Now we've learned how a remote mocking framework might work. But let's come now to the core. How does the mock itself look like?

 

@WebService(name = "AWSECommerceServicePortType")
public class AwsItemSearchWs implements AWSECommerceServicePortType {
    @Override
    public void itemSearch(
            String marketplaceDomain, String awsAccessKeyId, String associateTag, String xmlEscaping,
            String validate, ItemSearchRequest shared, List<itemsearchrequest> request,
             Holder<operationrequest> operationRequest, Holder<List<items>> items) {
        MockInvocationRecorder.recordInvocation("AwsItemSearchWs/itemSearch/" + awsAccessKeyId, marketplaceDomain, awsAccessKeyId, associateTag, xmlEscaping, validate, shared, request);
        AwsItemSearchResponse response = MockResponseFactory.getResponse("AwsItemSearchWs/itemSearch/" + awsAccessKeyId, AwsItemSearchResponse.class);
        
        operationRequest.value = response.itemSearchResponse.getOperationRequest();
        items.value = response.itemSearchResponse.getItems();
    }
    ...
}

Note: Some Annotations are stripped because of readability. See Githup repository for full source.

No rocket science at all: You have a regular method, which accepts the interface parameters. After that you record the invocation and then retrieve the mock response. Everything else is done either by the framework or by the regular API part which exposes the defined functionality. This sort of framework helped me in several projects, which were located in a heavy SOA eco-system.

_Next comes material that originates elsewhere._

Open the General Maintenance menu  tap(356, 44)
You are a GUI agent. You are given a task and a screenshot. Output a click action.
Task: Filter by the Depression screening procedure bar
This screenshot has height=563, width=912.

A word on multiple mocks and data correlation

Sometimes you run into scenarios, where you create for example a customer system using one service and then you can query data to the customer using a different system. Mostly the first services does something in a different system in the background which is then usable in a real environment. In a remote mocking world you have to take care of this by yourself. This is called data correlation. You're not writing integration tests to validate third party services for functionality (at least you shouldn't), you're writing tests to verify the functionality of your application. Data correlation can be sometimes really nasty, because the more test cases you have, the more data you have to set ip up. This way is still the better one, because having a bunch of test cases is better than having none but plenty of trust in your application. Your data setup should require a minimal amount of data. Don't start with big data design upfront. Just as little as possible, as much as necessary.